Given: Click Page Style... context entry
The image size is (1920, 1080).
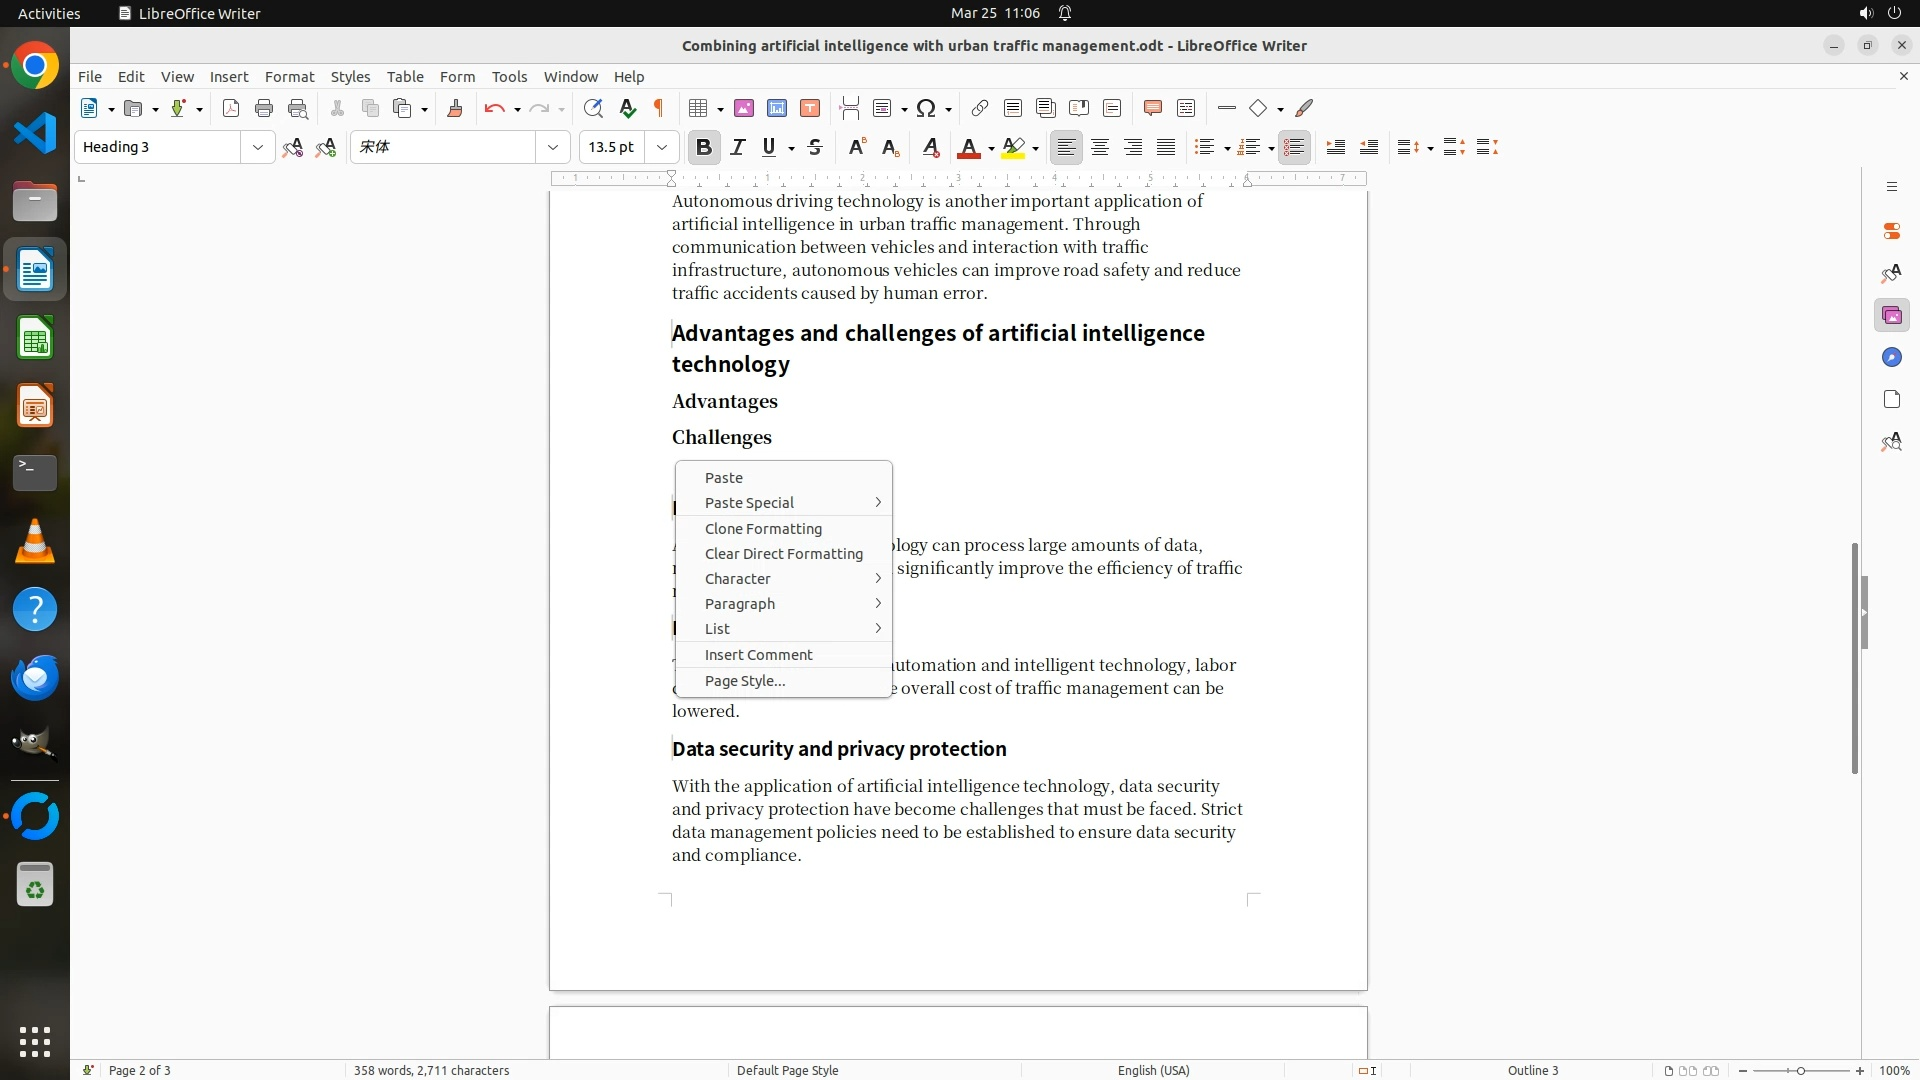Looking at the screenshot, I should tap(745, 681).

__________

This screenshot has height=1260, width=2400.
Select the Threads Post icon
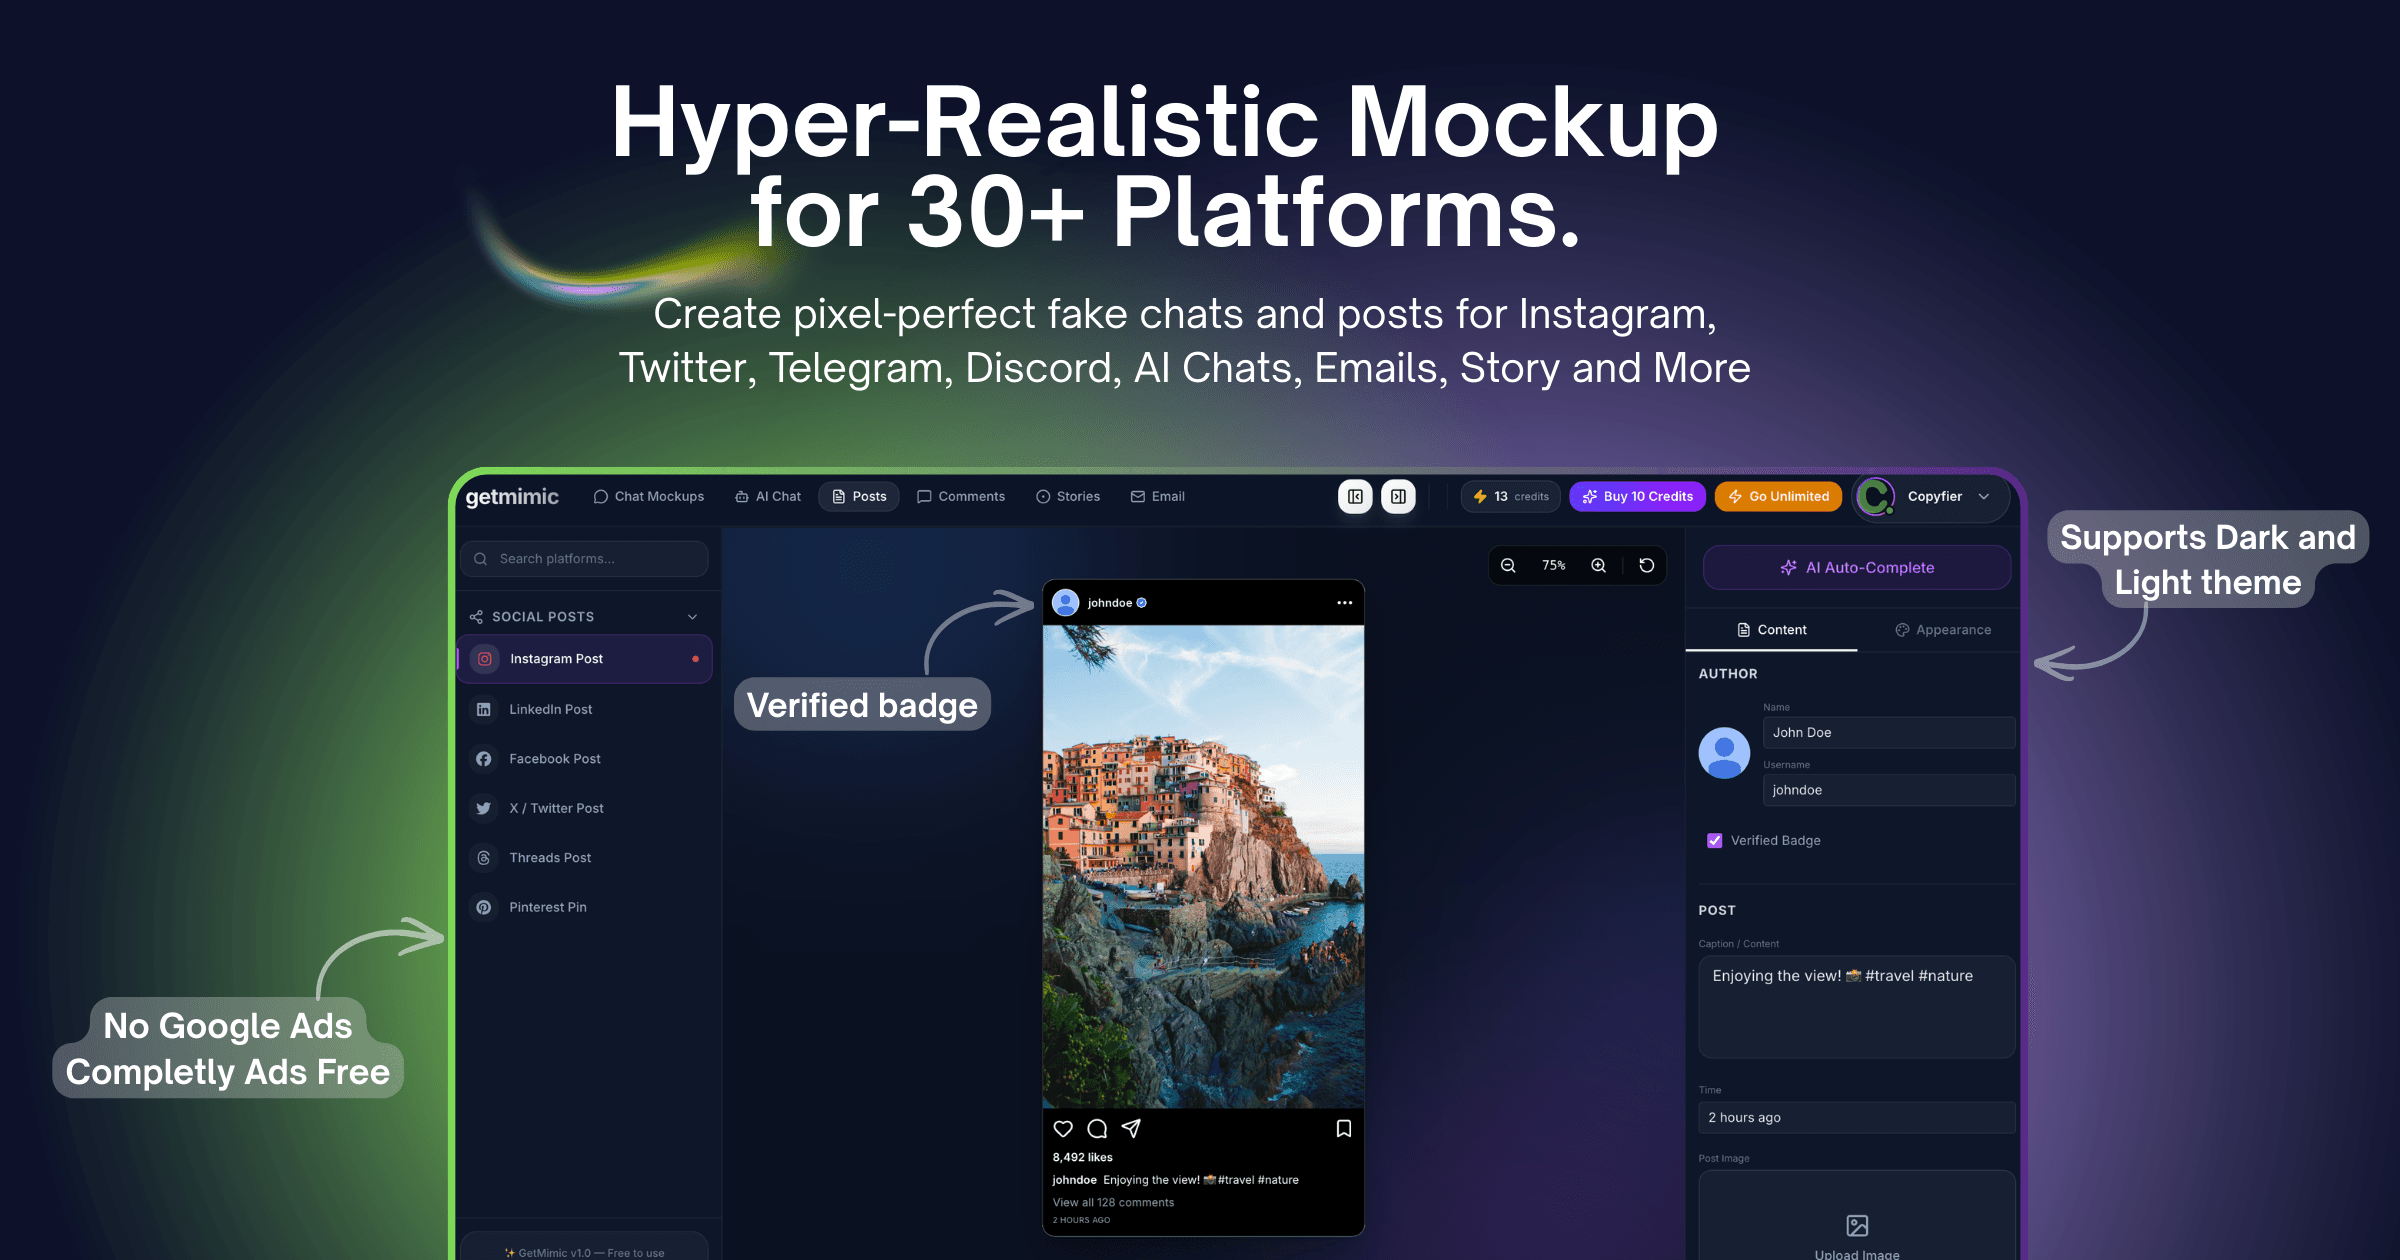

__________

THE TASK »
Give back precisely the lines above that start at the line containing "This screenshot has height=1260, width=2400." and end at the line containing "Select the Threads Post icon", inclusive. No other lines belong in the output.

OUTPUT OF THE TASK »
This screenshot has height=1260, width=2400.
Select the Threads Post icon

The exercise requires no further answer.